MRI Super-Resolution with Deep Learning: A Comprehensive Survey
Mohammad Khateri, Serge Vasylechko, Morteza Ghahremani, Liam Timms, Deniz Kocanaogullari, Simon K. Warfield, Camilo Jaimes, Davood Karimi, Alejandra Sierra, Jussi Tohka, Sila Kurugol, Onur Afacan
TL;DR
This survey synthesizes recent deep learning advances in MRI super-resolution, framing SR as an ill-posed inverse problem and categorizing methods by model-based, data-driven, and physics-informed perspectives. It covers a spectrum of SR scenarios (in-plane, through-plane, SVR, isotropic, across field strengths, temporal, multi-contrast, cross-contrast, and cross-modality), then delves into physics-driven frameworks (PnP, unfolding, equilibrium) and learning strategies (supervised, unsupervised, self-supervised; multi-task, multi-modal, curriculum, prompts, ensembles, FL, RL, MoE). The review catalogs network architectures (CNNs, Transformers, GANs, diffusion models, INRs, Gaussian splatting, GCNs), foundation models, and generative AI for SR, plus evaluation standards, datasets, and clinical considerations. It emphasizes challenges in real data, data efficiency, interpretability, and clinical validation, and it outlines future directions including foundation models, diffusion-based priors, and standardized benchmarks to accelerate clinical translation.
Abstract
High-resolution (HR) magnetic resonance imaging (MRI) is crucial for many clinical and research applications. However, achieving it remains costly and constrained by technical trade-offs and experimental limitations. Super-resolution (SR) presents a promising computational approach to overcome these challenges by generating HR images from more affordable low-resolution (LR) scans, potentially improving diagnostic accuracy and efficiency without requiring additional hardware. This survey reviews recent advances in MRI SR techniques, with a focus on deep learning (DL) approaches. It examines DL-based MRI SR methods from the perspectives of computer vision, computational imaging, inverse problems, and MR physics, covering theoretical foundations, architectural designs, learning strategies, benchmark datasets, and performance metrics.
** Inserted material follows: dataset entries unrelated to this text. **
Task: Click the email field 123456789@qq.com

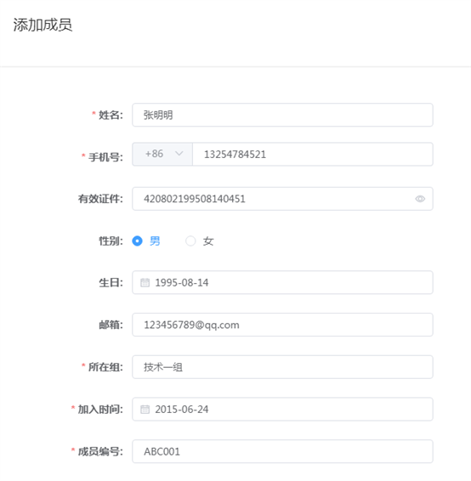Action: point(282,325)
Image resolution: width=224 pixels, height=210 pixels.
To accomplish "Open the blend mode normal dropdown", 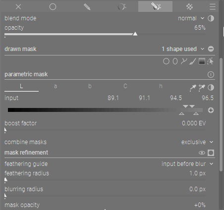I will point(191,18).
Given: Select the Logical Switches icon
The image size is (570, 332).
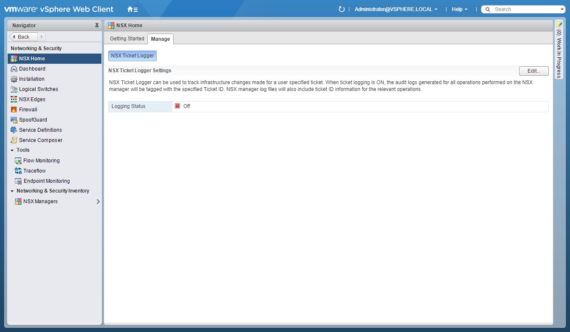Looking at the screenshot, I should click(x=14, y=89).
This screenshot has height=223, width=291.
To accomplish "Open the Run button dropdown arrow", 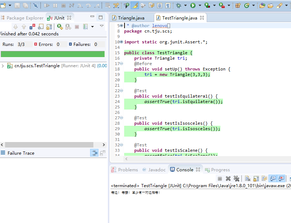I will click(200, 5).
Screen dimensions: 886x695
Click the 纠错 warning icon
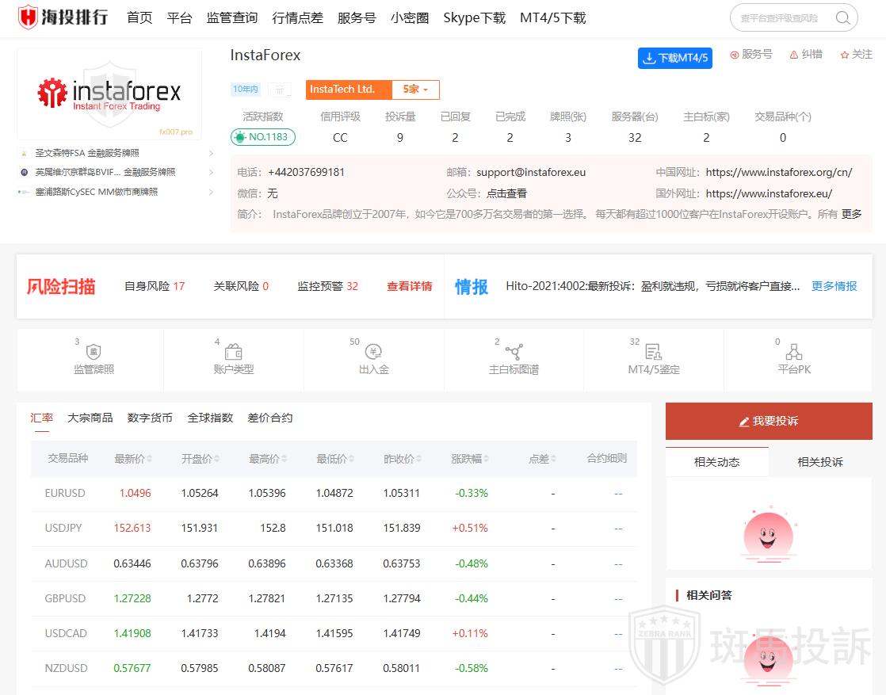[792, 55]
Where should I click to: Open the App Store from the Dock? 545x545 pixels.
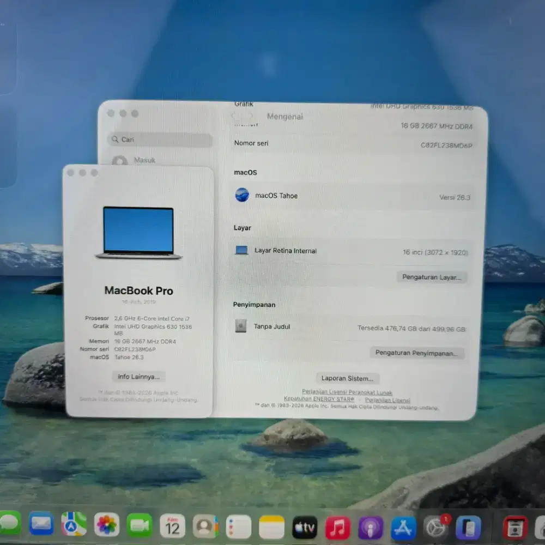(402, 528)
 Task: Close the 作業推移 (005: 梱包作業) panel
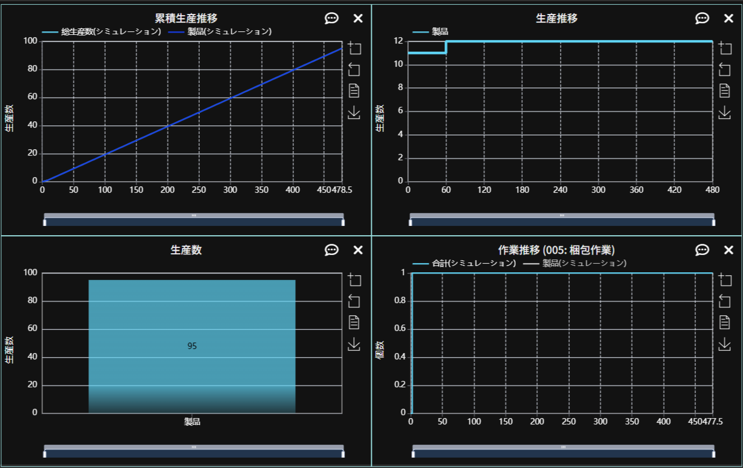[x=728, y=250]
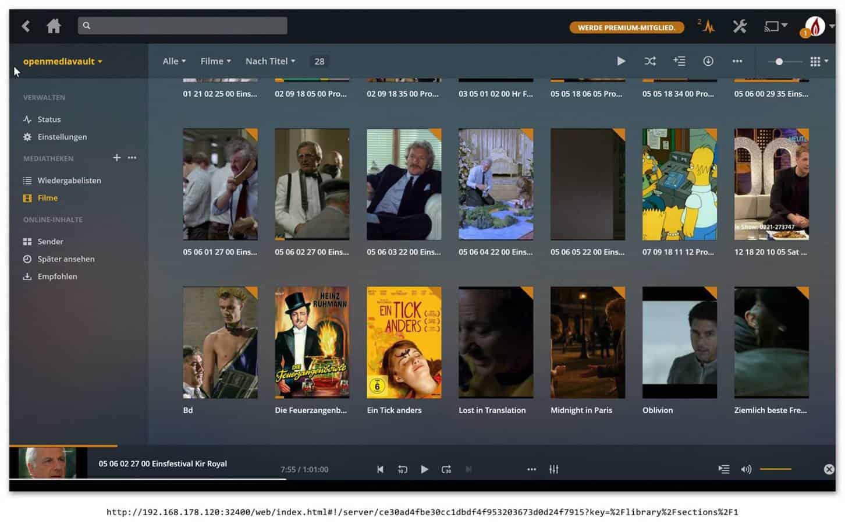Expand the openmediavault server dropdown
Image resolution: width=845 pixels, height=524 pixels.
click(x=62, y=61)
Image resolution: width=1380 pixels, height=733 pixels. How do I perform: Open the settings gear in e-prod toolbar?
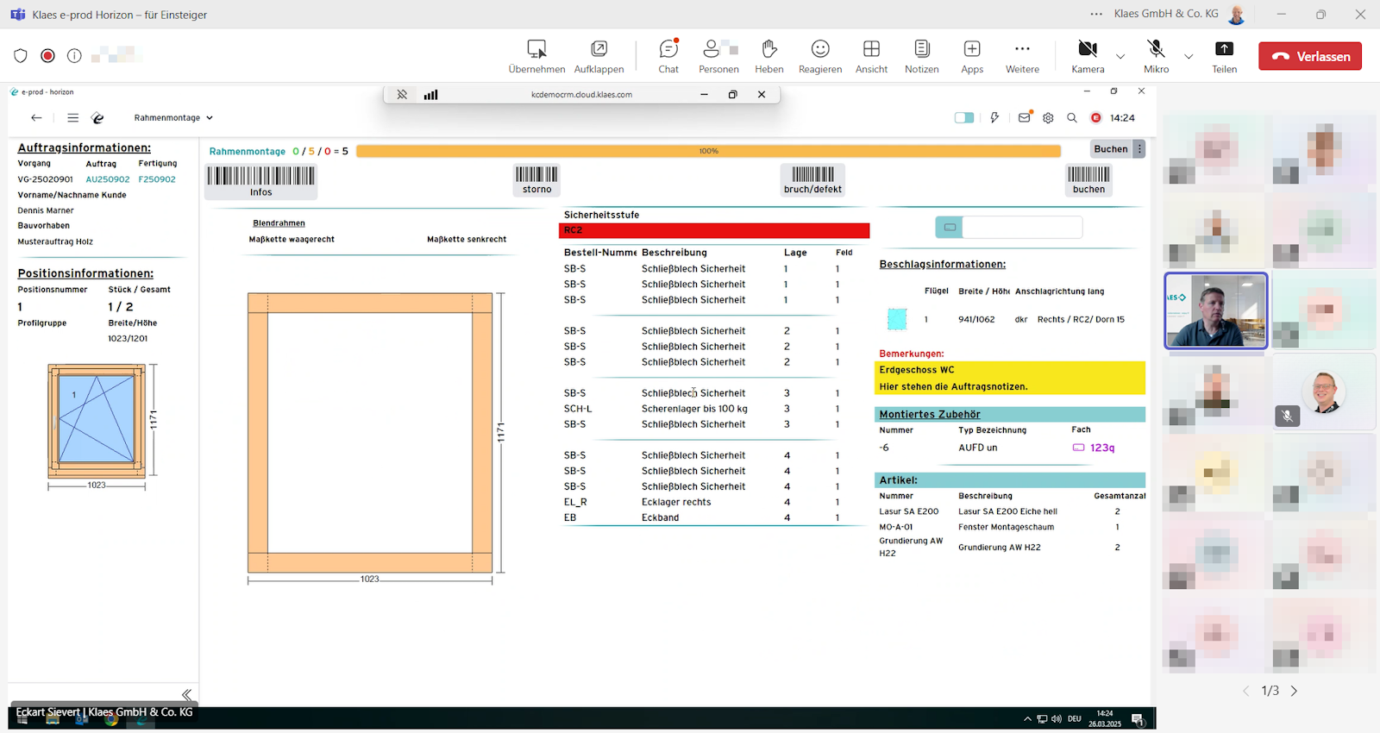(1048, 118)
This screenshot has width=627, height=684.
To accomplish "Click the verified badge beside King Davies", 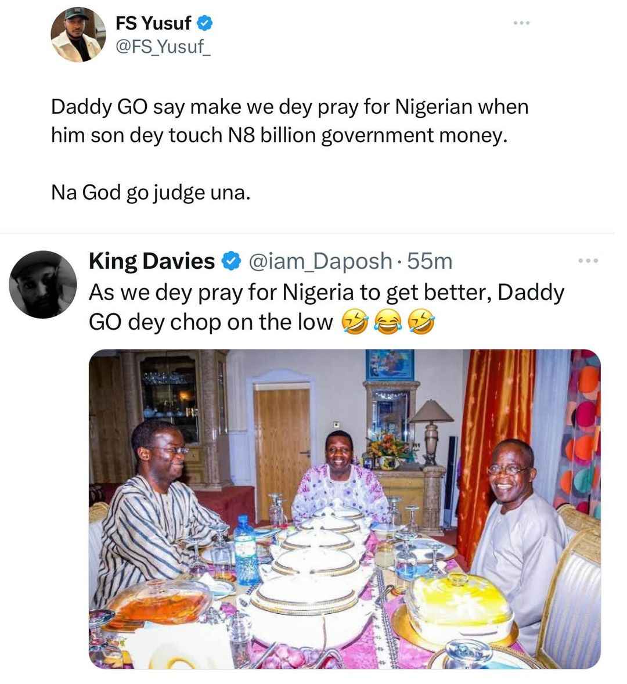I will [x=230, y=261].
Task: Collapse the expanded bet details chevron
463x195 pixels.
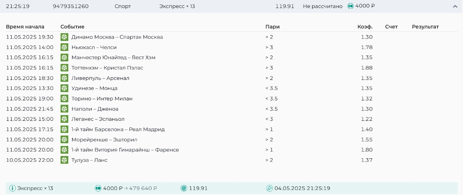Action: 455,6
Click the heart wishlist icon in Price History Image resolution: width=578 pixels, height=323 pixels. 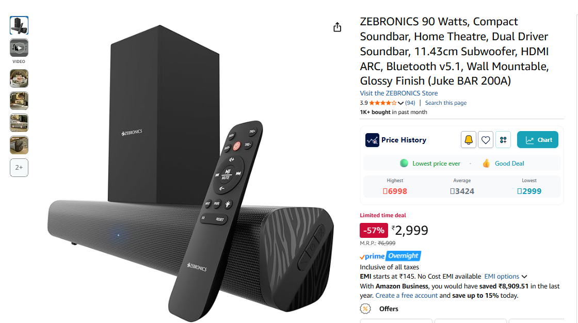click(486, 140)
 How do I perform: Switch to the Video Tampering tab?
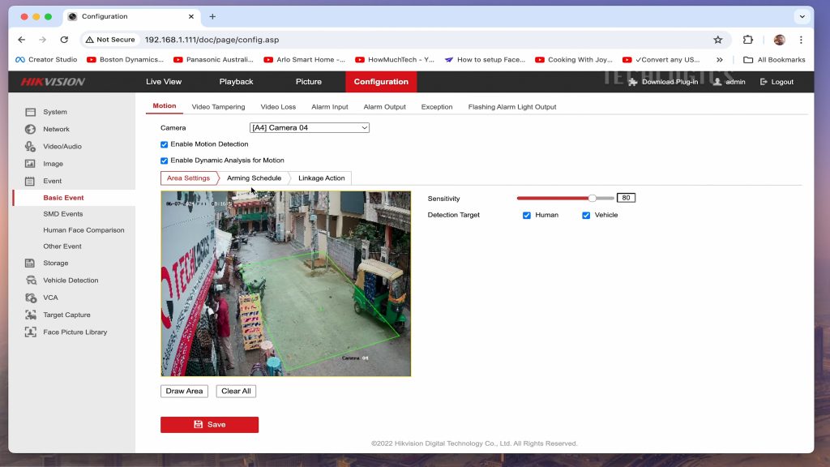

We propose a systematic taxonomy to categorize these methods and present an in-depth study of both established and emerging SR techniques applicable to MRI, considering unique challenges in clinical and research contexts. We also highlight open challenges and directions that the community needs to address. Additionally, we provide a collection of essential open-access resources, tools, and tutorials, available on our GitHub: https://github.com/mkhateri/Awesome-MRI-Super-Resolution. IEEE keywords: MRI, Super-Resolution, Deep Learning, Computational Imaging, Inverse Problem, Survey.